I devoted an entire day a while back to removing several very large shrubs that the previous owners had planted along the courtyard of our house. I had decided our property will have a tropical aesthetic exclusively, so the scrubby plants had to go. It was difficult work, as these were not small plants and the previous owners had let the area become entangled with vines. I have waited so long to do this because such a task is impossible to undertake during a South Florida summer, when temperatures are in the 90s and so is the humidity. You have to wait until the “winter” months to tackle serious landscaping projects. (Also, some gin may have been involved.)

I could not have anticipated how I would ultimately be rewarded, however.

The scrub happened to be concealing the most wonderful plant – a mature Queen Emma crinum lily (above). In addition to being gorgeous, this plant is HUGE. (For the sake of comparison, the arbor in the background is 8 feet tall. I would say the lily is over 6 feet tall and at least 5 feet wide.) We have several other crinum lilies on the property, but they are all about half the size of this beast. When it blooms, its magenta and white flowers are the size of globes.

I have no idea what possessed the previous owners to plant giant shrubs in front of such a majestic plant. My guess is they did what many folks do – they purchase plants from commercial nurseries when they are small and plant them without taking into account what they will mature into. (If you share this frustration, I recommend giving soon-to-be large plants the spacing they require and temporarily filling the emptiness with annuals. They won’t compete with the big plant for the resources it needs to grow and are a placeholder you won’t have to feel guilty about removing.)

Another perk of removing the scrub is the Queen Emma is finally getting some light. In the shade, the lily turns more of a green color. But once it receives some light, the leaves turn a deep purple. Between its size and interesting foliage, this plant that I did not even know existed has turned into a brilliant focal point for the garden our pool looks out onto – kind of an important place.

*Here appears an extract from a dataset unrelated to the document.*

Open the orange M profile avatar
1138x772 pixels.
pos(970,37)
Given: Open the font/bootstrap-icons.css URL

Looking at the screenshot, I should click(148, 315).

I am hoping I can eventually plant white and magenta Sunpatiens in the foreground, but that is going to take a year of soil preparation to achieve. Above this plant are several royal palms, among other trees, and their root systems will not allow me to till the ground. My only alternative is to build up soil above them and plant into that. I have followed my deep-mulching plan in this garden too, so I expect to see some progress on soil after the 2022 rainy season. Once I am done, we should have a stunning view.

In some future post, I am going to talk about garden design and creating “garden rooms.” Because our house has a “U” shape, I have mapped out at least seven distinct garden rooms. These rooms are separated (or will eventually be separated) by physical barriers but connected by paths, so as you walk you feel like you are entering into a new space with a different sort of character. A big part of the structural considerations is figuring out what the focal point of each room will be – what you will be drawn to as you walk into the space or view the space from the outside.

With a clever design, you can make even an urban plot feel like some extravagant park or botanical garden. That’s what I am going for here – a botanical garden that is thrilling to spend time in, but also produces quite a bit of food for our family.